* [What is being asked]
The expected answer is a single number, namely how many lines in the data below hold the word "Follow".

[[ Entries provided, beginning ]]

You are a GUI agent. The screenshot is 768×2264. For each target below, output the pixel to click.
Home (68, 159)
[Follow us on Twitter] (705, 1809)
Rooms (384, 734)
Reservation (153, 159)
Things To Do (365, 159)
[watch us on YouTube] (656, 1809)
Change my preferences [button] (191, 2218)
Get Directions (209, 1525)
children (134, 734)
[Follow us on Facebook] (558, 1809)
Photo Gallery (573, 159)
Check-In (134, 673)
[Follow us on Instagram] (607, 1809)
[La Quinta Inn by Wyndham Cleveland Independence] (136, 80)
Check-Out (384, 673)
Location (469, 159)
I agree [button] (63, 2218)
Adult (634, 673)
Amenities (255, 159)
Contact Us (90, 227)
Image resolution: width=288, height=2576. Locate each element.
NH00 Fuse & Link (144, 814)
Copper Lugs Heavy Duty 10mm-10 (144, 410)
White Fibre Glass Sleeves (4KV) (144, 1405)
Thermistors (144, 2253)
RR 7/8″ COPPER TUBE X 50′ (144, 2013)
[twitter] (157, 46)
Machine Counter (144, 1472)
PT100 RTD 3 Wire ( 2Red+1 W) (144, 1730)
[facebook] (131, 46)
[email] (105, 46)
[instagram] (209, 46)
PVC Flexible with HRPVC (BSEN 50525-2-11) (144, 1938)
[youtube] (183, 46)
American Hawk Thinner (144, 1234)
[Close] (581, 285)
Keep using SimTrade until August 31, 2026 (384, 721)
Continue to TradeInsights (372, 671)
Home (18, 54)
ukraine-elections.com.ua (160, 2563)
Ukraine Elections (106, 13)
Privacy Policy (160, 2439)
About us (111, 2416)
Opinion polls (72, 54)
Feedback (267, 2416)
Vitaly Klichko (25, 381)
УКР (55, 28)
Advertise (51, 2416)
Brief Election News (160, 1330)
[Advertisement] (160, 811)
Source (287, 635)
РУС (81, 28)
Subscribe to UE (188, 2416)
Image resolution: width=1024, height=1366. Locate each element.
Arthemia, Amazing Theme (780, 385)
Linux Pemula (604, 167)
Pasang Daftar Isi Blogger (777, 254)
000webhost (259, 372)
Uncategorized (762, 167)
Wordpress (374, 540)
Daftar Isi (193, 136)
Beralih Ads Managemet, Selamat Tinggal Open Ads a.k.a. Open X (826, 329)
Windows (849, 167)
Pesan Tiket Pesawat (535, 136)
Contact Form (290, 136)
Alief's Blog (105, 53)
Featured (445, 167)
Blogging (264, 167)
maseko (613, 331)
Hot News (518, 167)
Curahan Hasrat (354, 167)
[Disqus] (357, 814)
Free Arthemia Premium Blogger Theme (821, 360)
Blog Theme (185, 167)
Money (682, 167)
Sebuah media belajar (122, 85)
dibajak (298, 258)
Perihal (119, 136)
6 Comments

[[ Entries provided, end ]]

* [Worked solution]
3